What you are asked to do: Quote word for word from the line holding "Viewport: 504px width, 394px" to the last line below, including both, and omit any pictures.

Stored data:
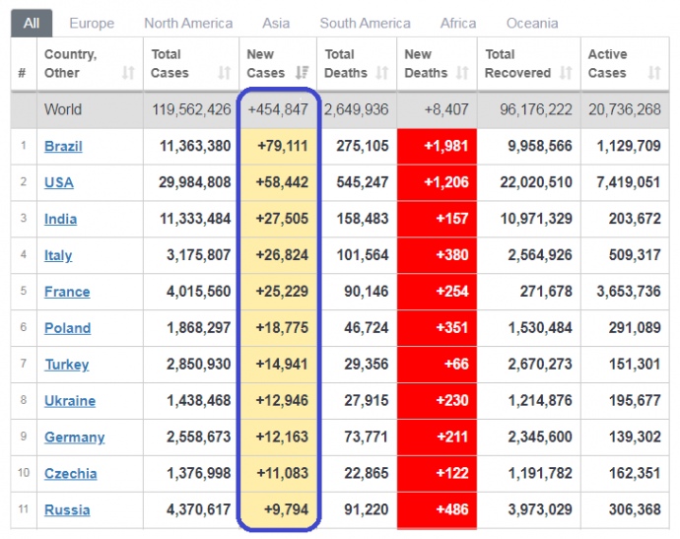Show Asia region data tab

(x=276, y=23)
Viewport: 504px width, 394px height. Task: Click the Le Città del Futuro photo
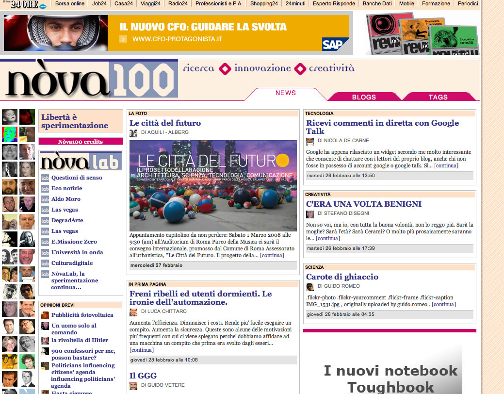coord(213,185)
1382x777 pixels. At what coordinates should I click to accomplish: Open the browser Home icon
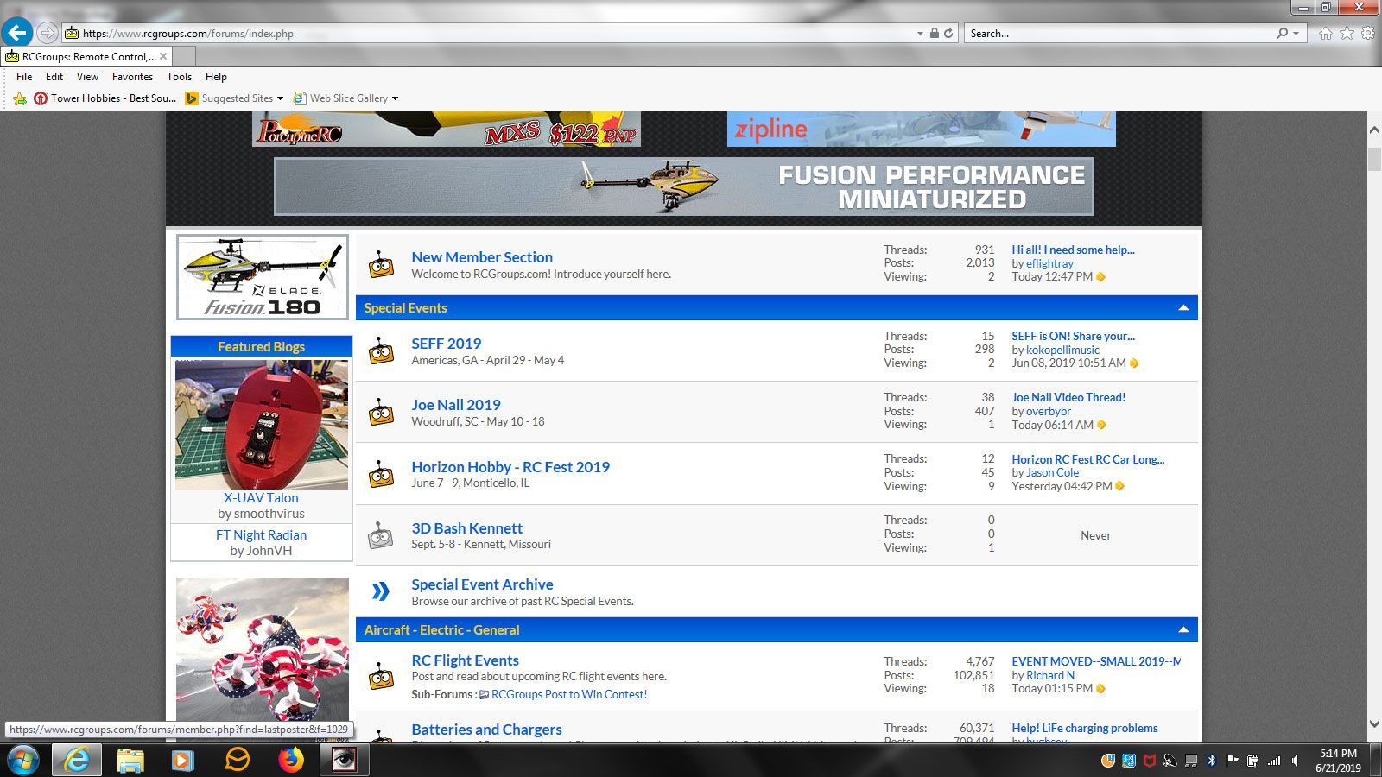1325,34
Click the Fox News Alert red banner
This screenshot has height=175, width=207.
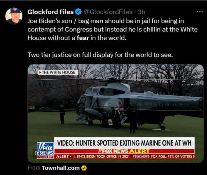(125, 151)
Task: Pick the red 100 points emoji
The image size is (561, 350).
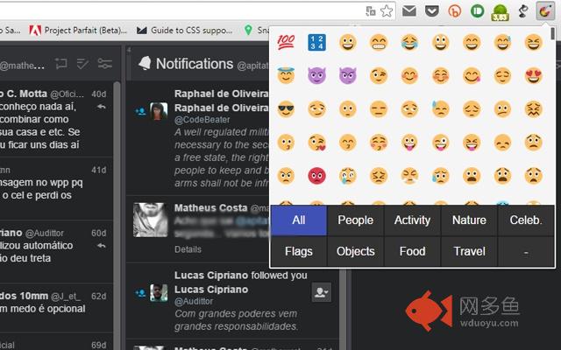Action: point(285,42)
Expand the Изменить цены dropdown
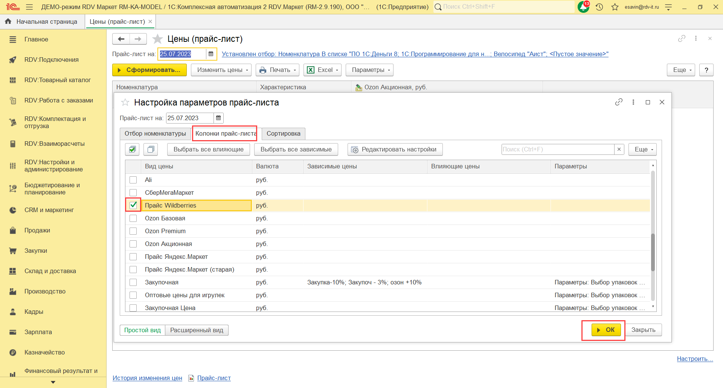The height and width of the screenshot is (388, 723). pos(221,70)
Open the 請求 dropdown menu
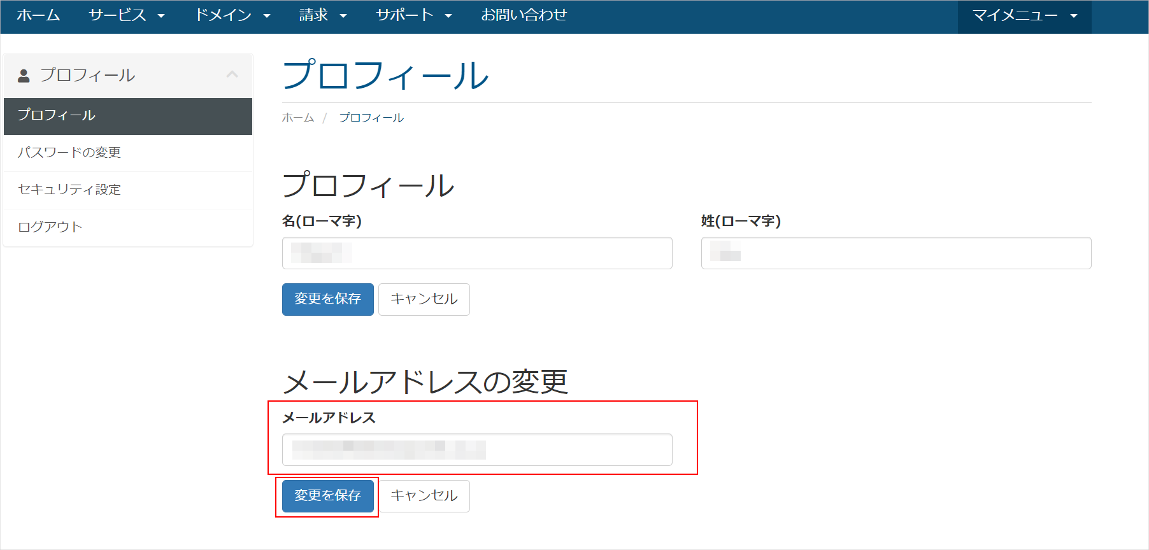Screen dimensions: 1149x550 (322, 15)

Answer area:
Viewport: 504px width, 394px height. Task: Click the Le Città del Futuro photo
coord(213,185)
1382x777 pixels. At what coordinates should I click to accomplish: Open the browser Home icon
1325,34
Click the Fox News Alert red banner
This screenshot has height=175, width=207.
(125, 151)
Task: Pick the red 100 points emoji
The image size is (561, 350).
Action: point(285,42)
Expand the Изменить цены dropdown
The height and width of the screenshot is (388, 723). pos(221,70)
Open the 請求 dropdown menu
Screen dimensions: 1149x550 (322, 15)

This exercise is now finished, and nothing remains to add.